McConnell welcomed the idea of Lunsford getting help from national Democratic figures, whom Kentucky Republicans have traditionally painted as far more liberal than voters in the Bluegrass state.

”I would welcome my opponent to bring any national Democrats in here that he wants to,“ McConnell said. ”It only underscores how much in synch he will be with their positions on the national issues.“

McConnell said he wasn’t sure whether other big-name Republicans will campaign with him this fall. ”Unlike my opponent, I can stand on my own two feet and make my own campaign,“ he said.

But Lunsford told reporters at the 45th annual Kentucky Farm Bureau Country Ham Breakfast at the State Fair that he hopes President Bush comes to Kentucky to campaign for McCon­nell. Lunsford has been trying to tie McConnell to Bush, whose popularity has waned in 2008.

”I think there’s been real negligence on the part of the Bush administration and Mitch McConnell to look at forms of energy,“ Lunsford said to reporters. ”All of a sudden we’re in the middle of a campaign, and they’re like cicadas. We’re getting all this campaign rhetoric, and after the election it will be like a normal situation and it’ll just die away.“

McConnell countered that he could score just as many political points by linking Lunsford to Obama, who trails Republican presidential candidate John McCain by double digits in most Kentucky polls.

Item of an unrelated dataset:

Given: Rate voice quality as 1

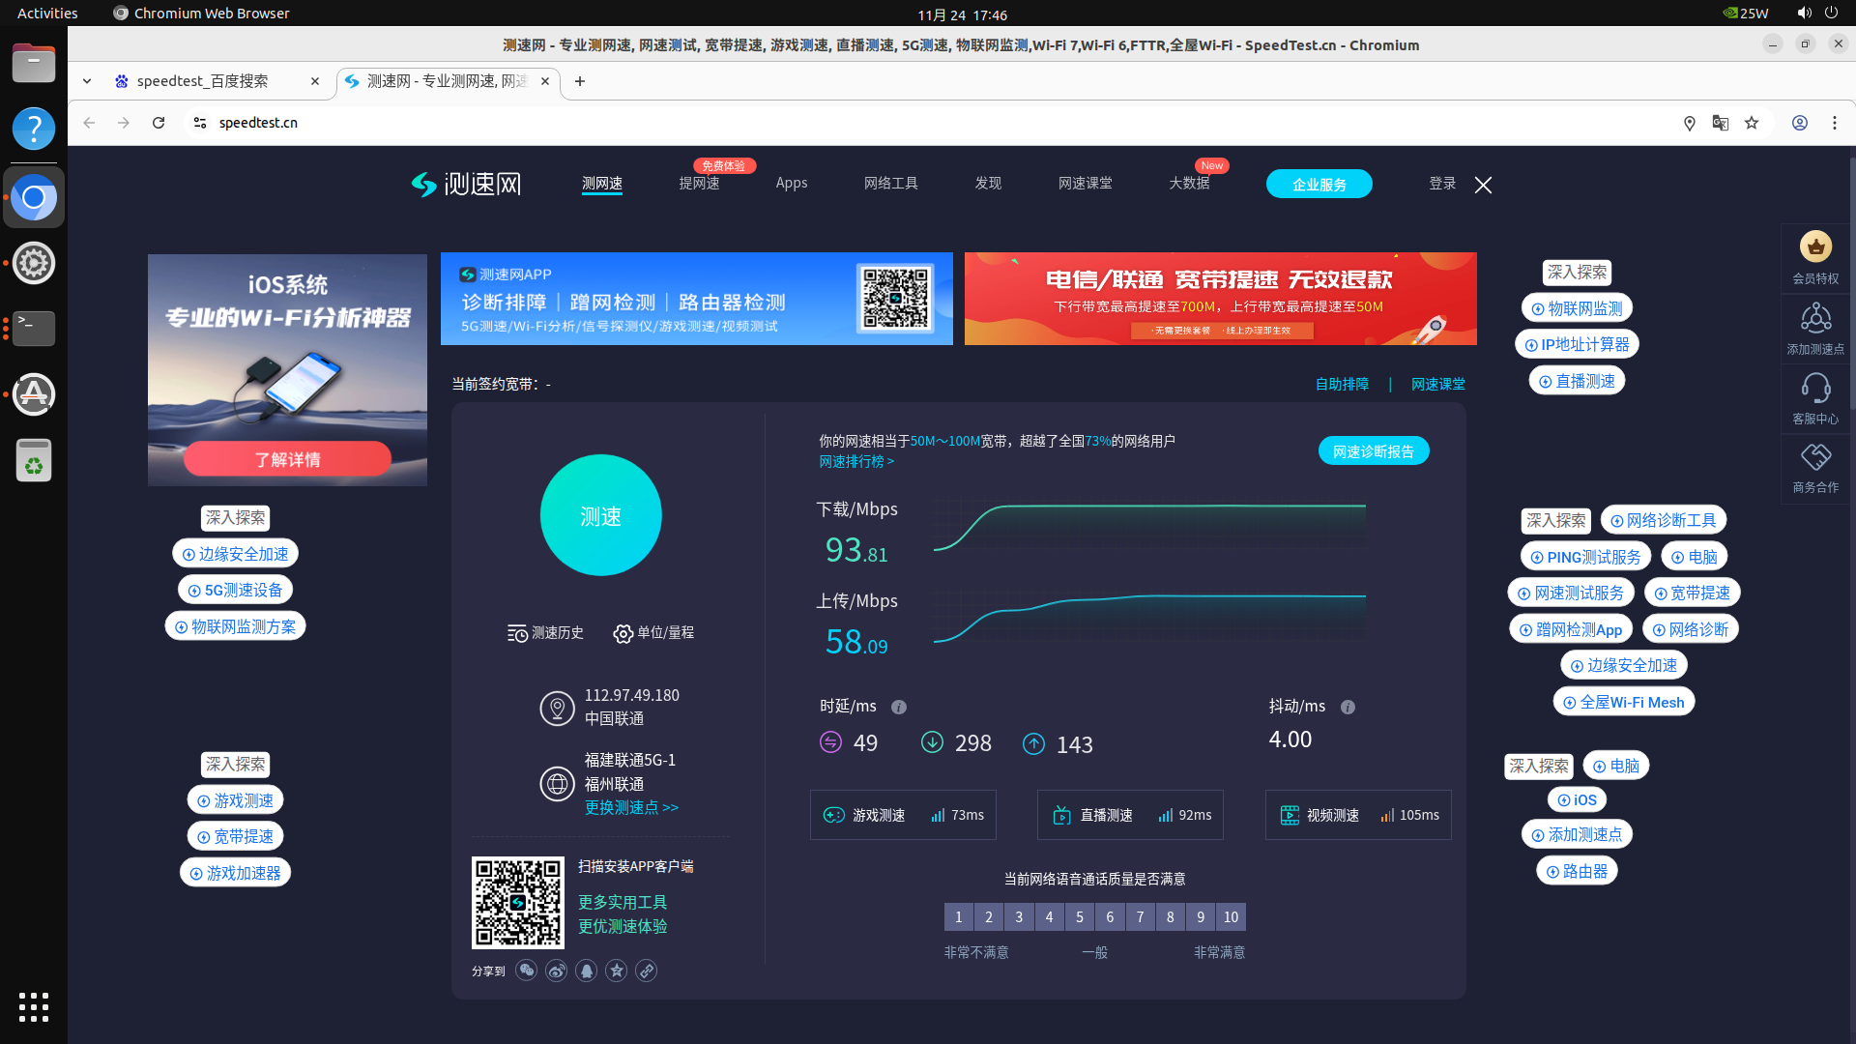Looking at the screenshot, I should [958, 917].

”Barack Obama is very unpopular in Kentucky. If he wants to make President Bush the issue, we could make Barack Obama the issue. But the truth of the matter is: Who would be better for Kentucky, Bruce Lunsford or Mitch McConnell?“ he said. ”That’s what this race is about.“

In related news, Lunsford launched his latest commercial, in which he talks directly to the camera and asks Kentucky voters how they’re doing financially in comparison to oil companies and McConnell.

The ad, called ”How are you doing?“ is a variation of Ronald Reagan’s famous line from the 1980 presidential race in which he asked whether Americans felt they were ”better off today than they were four years ago?“

Lunsford also says in the ad that ”after 24 years in the Senate, Mitch McConnell has become a multi-millionaire. Guess who paid for that — you did.“ McConnell’s Senate salary is about $160,000. Most of his assets are in investment funds, and the bulk of his wealth stems from what his wife, Elaine Chao, brought to the marriage.

Lunsford doesn’t mention in the spot that he, too, is a multi-millionaire. He founded nursing home company Vencor, which filed for bankruptcy protection in 1999 and restructured into two companies. He has since invested in scores of other ventures, including thoroughbred horses and a movie production firm.